+++ SUPPLIED DATA +++
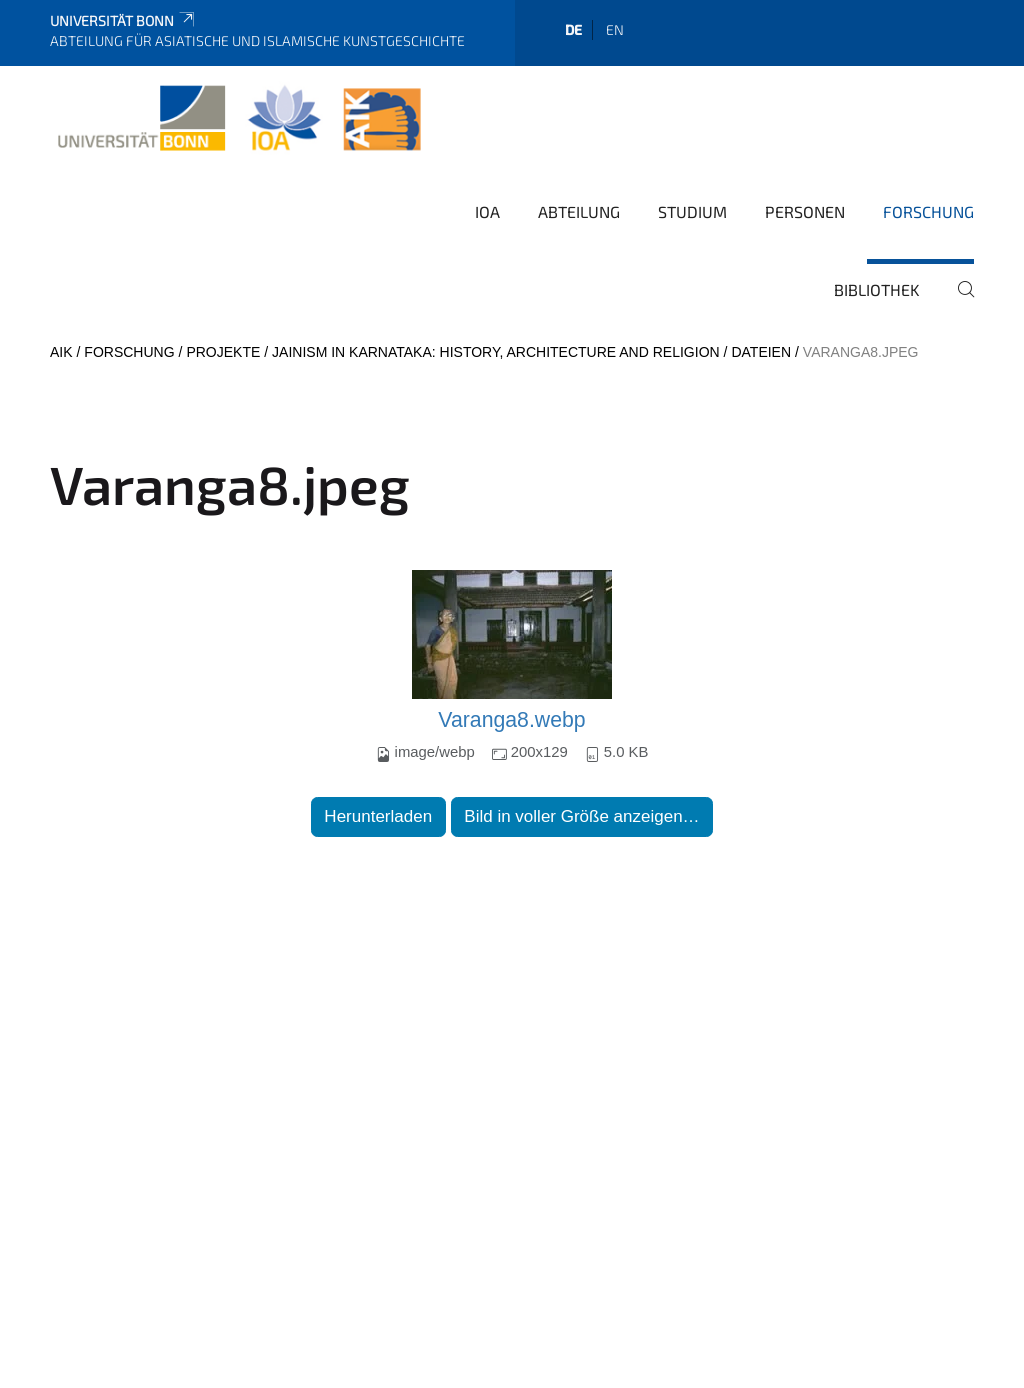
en (615, 29)
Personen (805, 211)
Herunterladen (378, 816)
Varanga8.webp (511, 720)
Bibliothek (877, 289)
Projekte (223, 352)
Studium (692, 211)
+++
WHAT IS BEING ASKED: Write out the rows again with "Projekte" swapped for "Projects" and everything else kept the same. Leave out the pictures.

ANSWER IN FULL:
en (615, 29)
Personen (805, 211)
Herunterladen (378, 816)
Varanga8.webp (511, 720)
Bibliothek (877, 289)
Projects (223, 352)
Studium (692, 211)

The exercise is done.